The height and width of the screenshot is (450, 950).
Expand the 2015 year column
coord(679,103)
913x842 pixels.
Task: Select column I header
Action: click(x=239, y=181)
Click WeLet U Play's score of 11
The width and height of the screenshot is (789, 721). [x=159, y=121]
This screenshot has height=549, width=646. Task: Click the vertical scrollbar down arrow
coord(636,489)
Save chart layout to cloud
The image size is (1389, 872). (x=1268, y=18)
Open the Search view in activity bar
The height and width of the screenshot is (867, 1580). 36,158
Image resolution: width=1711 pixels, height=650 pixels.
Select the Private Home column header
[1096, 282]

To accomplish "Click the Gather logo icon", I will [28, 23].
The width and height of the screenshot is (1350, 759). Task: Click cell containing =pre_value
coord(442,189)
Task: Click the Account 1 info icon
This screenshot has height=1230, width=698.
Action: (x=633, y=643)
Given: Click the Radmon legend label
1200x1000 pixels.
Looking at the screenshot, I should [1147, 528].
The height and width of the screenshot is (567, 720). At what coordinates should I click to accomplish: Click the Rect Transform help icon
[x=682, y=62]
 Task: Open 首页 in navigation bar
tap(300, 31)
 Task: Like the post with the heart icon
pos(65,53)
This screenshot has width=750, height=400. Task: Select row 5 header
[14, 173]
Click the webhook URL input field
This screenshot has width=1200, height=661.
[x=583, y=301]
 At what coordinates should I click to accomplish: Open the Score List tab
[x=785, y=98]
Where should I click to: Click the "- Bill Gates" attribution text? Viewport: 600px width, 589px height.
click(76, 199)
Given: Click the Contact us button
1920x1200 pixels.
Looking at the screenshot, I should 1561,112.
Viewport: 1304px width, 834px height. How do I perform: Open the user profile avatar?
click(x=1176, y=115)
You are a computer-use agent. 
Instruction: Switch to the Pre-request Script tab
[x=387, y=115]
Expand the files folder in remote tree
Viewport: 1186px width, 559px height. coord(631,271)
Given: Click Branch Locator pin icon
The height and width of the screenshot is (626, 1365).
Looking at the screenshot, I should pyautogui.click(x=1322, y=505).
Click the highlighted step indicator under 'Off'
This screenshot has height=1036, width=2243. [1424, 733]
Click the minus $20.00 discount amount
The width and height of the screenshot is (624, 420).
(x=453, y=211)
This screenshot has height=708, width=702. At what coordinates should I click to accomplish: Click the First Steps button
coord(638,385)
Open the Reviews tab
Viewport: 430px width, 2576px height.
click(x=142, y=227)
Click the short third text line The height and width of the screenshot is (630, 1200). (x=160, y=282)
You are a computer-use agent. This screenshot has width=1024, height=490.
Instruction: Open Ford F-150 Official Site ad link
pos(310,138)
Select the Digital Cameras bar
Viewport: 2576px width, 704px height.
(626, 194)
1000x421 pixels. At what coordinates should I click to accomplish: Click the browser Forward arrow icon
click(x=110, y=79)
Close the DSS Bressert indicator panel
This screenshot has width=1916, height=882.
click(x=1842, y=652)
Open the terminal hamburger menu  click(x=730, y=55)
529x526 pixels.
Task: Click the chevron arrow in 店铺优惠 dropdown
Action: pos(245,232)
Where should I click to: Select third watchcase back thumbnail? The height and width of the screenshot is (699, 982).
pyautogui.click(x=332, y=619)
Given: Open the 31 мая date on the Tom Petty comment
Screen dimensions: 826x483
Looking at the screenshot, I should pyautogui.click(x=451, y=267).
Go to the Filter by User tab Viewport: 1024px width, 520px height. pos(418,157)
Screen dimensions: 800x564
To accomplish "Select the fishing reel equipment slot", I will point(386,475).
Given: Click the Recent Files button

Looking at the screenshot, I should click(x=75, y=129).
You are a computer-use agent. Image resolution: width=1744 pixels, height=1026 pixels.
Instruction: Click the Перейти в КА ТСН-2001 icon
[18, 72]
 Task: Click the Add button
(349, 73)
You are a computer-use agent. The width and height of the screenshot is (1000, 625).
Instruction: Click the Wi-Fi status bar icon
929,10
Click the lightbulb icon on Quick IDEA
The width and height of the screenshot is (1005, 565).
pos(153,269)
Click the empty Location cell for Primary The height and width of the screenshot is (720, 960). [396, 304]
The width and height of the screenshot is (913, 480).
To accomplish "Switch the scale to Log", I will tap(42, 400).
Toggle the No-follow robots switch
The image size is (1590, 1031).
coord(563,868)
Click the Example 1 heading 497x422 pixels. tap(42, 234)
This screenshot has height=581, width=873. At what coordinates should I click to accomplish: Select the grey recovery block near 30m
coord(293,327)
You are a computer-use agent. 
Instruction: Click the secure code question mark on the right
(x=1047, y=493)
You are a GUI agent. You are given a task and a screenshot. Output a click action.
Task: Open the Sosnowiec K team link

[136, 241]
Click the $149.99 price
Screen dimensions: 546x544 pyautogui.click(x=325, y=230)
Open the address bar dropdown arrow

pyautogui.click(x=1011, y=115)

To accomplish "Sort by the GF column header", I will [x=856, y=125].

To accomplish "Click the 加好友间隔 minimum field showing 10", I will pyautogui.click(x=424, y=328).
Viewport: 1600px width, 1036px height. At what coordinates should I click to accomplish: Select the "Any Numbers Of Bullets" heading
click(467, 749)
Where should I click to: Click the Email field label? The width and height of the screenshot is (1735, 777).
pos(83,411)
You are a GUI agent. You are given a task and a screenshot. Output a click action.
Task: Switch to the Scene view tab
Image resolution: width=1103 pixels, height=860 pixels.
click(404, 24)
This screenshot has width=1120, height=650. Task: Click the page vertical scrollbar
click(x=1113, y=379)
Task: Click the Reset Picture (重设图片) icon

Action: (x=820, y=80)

***

- Work instruction -
The entire set of entries, and nothing else, should be set down exactly.

- Response area -
The height and width of the screenshot is (450, 950).
Expand the 2015 year column
coord(679,103)
913x842 pixels.
Task: Select column I header
Action: click(x=239, y=181)
Click WeLet U Play's score of 11
The width and height of the screenshot is (789, 721). [x=159, y=121]
This screenshot has height=549, width=646. Task: Click the vertical scrollbar down arrow
coord(636,489)
Save chart layout to cloud
The image size is (1389, 872). (x=1268, y=18)
Open the Search view in activity bar
The height and width of the screenshot is (867, 1580). 36,158
Image resolution: width=1711 pixels, height=650 pixels.
Select the Private Home column header
[1096, 282]

To accomplish "Click the Gather logo icon", I will [28, 23].
The width and height of the screenshot is (1350, 759). Task: Click cell containing =pre_value
coord(442,189)
Task: Click the Account 1 info icon
This screenshot has height=1230, width=698.
Action: (x=633, y=643)
Given: Click the Radmon legend label
1200x1000 pixels.
Looking at the screenshot, I should [1147, 528].
The height and width of the screenshot is (567, 720). At what coordinates should I click to accomplish: Click the Rect Transform help icon
[x=682, y=62]
 Task: Open 首页 in navigation bar
tap(300, 31)
 Task: Like the post with the heart icon
pos(65,53)
This screenshot has width=750, height=400. Task: Select row 5 header
[14, 173]
Click the webhook URL input field
This screenshot has width=1200, height=661.
[x=583, y=301]
 At what coordinates should I click to accomplish: Open the Score List tab
[x=785, y=98]
Where should I click to: Click the "- Bill Gates" attribution text? Viewport: 600px width, 589px height.
click(76, 199)
Given: Click the Contact us button
1920x1200 pixels.
Looking at the screenshot, I should 1561,112.
Viewport: 1304px width, 834px height. How do I perform: Open the user profile avatar?
click(x=1176, y=115)
You are a computer-use agent. 
Instruction: Switch to the Pre-request Script tab
[x=387, y=115]
Expand the files folder in remote tree
Viewport: 1186px width, 559px height. coord(631,271)
Given: Click Branch Locator pin icon
The height and width of the screenshot is (626, 1365).
Looking at the screenshot, I should pyautogui.click(x=1322, y=505).
Click the highlighted step indicator under 'Off'
This screenshot has height=1036, width=2243. [1424, 733]
Click the minus $20.00 discount amount
The width and height of the screenshot is (624, 420).
(x=453, y=211)
This screenshot has height=708, width=702. At what coordinates should I click to accomplish: Click the First Steps button
coord(638,385)
Open the Reviews tab
Viewport: 430px width, 2576px height.
click(x=142, y=227)
Click the short third text line The height and width of the screenshot is (630, 1200). (x=160, y=282)
You are a computer-use agent. This screenshot has width=1024, height=490.
Instruction: Open Ford F-150 Official Site ad link
pos(310,138)
Select the Digital Cameras bar
Viewport: 2576px width, 704px height.
(626, 194)
1000x421 pixels. At what coordinates should I click to accomplish: Click the browser Forward arrow icon
click(x=110, y=79)
Close the DSS Bressert indicator panel
This screenshot has width=1916, height=882.
click(x=1842, y=652)
Open the terminal hamburger menu  click(x=730, y=55)
529x526 pixels.
Task: Click the chevron arrow in 店铺优惠 dropdown
Action: pos(245,232)
Where should I click to: Select third watchcase back thumbnail? The height and width of the screenshot is (699, 982).
pyautogui.click(x=332, y=619)
Given: Open the 31 мая date on the Tom Petty comment
Screen dimensions: 826x483
Looking at the screenshot, I should pyautogui.click(x=451, y=267).
Go to the Filter by User tab Viewport: 1024px width, 520px height. pos(418,157)
Screen dimensions: 800x564
To accomplish "Select the fishing reel equipment slot", I will point(386,475).
Given: Click the Recent Files button

Looking at the screenshot, I should click(x=75, y=129).
You are a computer-use agent. Image resolution: width=1744 pixels, height=1026 pixels.
Instruction: Click the Перейти в КА ТСН-2001 icon
[18, 72]
 Task: Click the Add button
(349, 73)
You are a computer-use agent. The width and height of the screenshot is (1000, 625).
Instruction: Click the Wi-Fi status bar icon
929,10
Click the lightbulb icon on Quick IDEA
The width and height of the screenshot is (1005, 565).
pos(153,269)
Click the empty Location cell for Primary The height and width of the screenshot is (720, 960). [396, 304]
The width and height of the screenshot is (913, 480).
To accomplish "Switch the scale to Log", I will tap(42, 400).
Toggle the No-follow robots switch
The image size is (1590, 1031).
coord(563,868)
Click the Example 1 heading 497x422 pixels. tap(42, 234)
This screenshot has height=581, width=873. At what coordinates should I click to accomplish: Select the grey recovery block near 30m
coord(293,327)
You are a computer-use agent. 
Instruction: Click the secure code question mark on the right
(x=1047, y=493)
You are a GUI agent. You are given a task and a screenshot. Output a click action.
Task: Open the Sosnowiec K team link

[136, 241]
Click the $149.99 price
Screen dimensions: 546x544 pyautogui.click(x=325, y=230)
Open the address bar dropdown arrow

pyautogui.click(x=1011, y=115)

To accomplish "Sort by the GF column header", I will [x=856, y=125].

To accomplish "Click the 加好友间隔 minimum field showing 10", I will pyautogui.click(x=424, y=328).
Viewport: 1600px width, 1036px height. At what coordinates should I click to accomplish: Select the "Any Numbers Of Bullets" heading
click(467, 749)
Where should I click to: Click the Email field label? The width and height of the screenshot is (1735, 777).
pos(83,411)
You are a GUI agent. You are given a task and a screenshot. Output a click action.
Task: Switch to the Scene view tab
Image resolution: width=1103 pixels, height=860 pixels.
click(404, 24)
This screenshot has width=1120, height=650. Task: Click the page vertical scrollbar
click(x=1113, y=379)
Task: Click the Reset Picture (重设图片) icon

Action: (x=820, y=80)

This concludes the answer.